>>
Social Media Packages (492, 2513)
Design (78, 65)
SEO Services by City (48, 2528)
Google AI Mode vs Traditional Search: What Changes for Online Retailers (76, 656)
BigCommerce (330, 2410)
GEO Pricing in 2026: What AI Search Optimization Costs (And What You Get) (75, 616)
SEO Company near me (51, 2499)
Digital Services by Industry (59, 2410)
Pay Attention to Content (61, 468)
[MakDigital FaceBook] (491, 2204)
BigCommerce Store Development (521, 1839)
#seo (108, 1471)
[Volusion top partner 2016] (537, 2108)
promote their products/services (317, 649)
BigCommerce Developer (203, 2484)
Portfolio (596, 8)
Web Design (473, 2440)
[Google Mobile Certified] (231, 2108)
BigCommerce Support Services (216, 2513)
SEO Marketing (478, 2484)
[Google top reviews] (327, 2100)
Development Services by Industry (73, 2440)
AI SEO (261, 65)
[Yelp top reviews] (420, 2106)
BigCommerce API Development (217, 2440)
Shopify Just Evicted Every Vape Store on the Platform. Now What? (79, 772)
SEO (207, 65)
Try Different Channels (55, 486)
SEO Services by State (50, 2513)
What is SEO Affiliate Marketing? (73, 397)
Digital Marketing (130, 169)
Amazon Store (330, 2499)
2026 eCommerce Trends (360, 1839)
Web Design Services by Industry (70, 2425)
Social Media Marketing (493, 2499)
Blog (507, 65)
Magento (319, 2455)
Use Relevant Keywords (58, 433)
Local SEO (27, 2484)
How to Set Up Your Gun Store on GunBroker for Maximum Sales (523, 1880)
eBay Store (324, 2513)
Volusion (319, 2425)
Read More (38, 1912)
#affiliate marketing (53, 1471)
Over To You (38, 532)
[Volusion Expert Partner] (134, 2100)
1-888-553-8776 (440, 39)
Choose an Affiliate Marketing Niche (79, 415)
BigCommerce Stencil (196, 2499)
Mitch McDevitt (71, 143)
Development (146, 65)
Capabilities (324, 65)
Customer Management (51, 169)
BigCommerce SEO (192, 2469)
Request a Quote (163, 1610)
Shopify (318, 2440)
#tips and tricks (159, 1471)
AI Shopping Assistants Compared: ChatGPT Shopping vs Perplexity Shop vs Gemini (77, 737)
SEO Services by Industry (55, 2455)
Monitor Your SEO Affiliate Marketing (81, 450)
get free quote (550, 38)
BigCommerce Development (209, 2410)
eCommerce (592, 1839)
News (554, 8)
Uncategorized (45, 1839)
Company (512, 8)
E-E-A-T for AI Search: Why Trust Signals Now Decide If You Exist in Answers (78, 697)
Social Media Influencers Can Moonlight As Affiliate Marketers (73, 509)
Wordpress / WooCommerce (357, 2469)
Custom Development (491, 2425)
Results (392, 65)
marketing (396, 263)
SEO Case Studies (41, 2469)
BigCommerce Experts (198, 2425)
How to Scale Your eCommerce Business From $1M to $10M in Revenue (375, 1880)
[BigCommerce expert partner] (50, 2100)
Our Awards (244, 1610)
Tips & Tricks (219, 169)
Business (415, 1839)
<<
Directions for this task »
Would you please write out, exactly and with no other lines, the stretch of the listing above from the line containing "#affiliate marketing (53, 1471)" through the line containing "BigCommerce Experts (198, 2425)"?

Written response »
#affiliate marketing (53, 1471)
Over To You (38, 532)
[Volusion Expert Partner] (134, 2100)
1-888-553-8776 (440, 39)
Choose an Affiliate Marketing Niche (79, 415)
BigCommerce Stencil (196, 2499)
Mitch McDevitt (71, 143)
Development (146, 65)
Capabilities (324, 65)
Customer Management (51, 169)
BigCommerce SEO (192, 2469)
Request a Quote (163, 1610)
Shopify (318, 2440)
#tips and tricks (159, 1471)
AI Shopping Assistants Compared: ChatGPT Shopping vs Perplexity Shop vs Gemini (77, 737)
SEO Services by Industry (55, 2455)
Monitor Your SEO Affiliate Marketing (81, 450)
get free quote (550, 38)
BigCommerce Development (209, 2410)
eCommerce (592, 1839)
News (554, 8)
Uncategorized (45, 1839)
Company (512, 8)
E-E-A-T for AI Search: Why Trust Signals Now Decide If You Exist in Answers (78, 697)
Social Media Influencers Can Moonlight As Affiliate Marketers (73, 509)
Wordpress / WooCommerce (357, 2469)
Custom Development (491, 2425)
Results (392, 65)
marketing (396, 263)
SEO Case Studies (41, 2469)
BigCommerce Experts (198, 2425)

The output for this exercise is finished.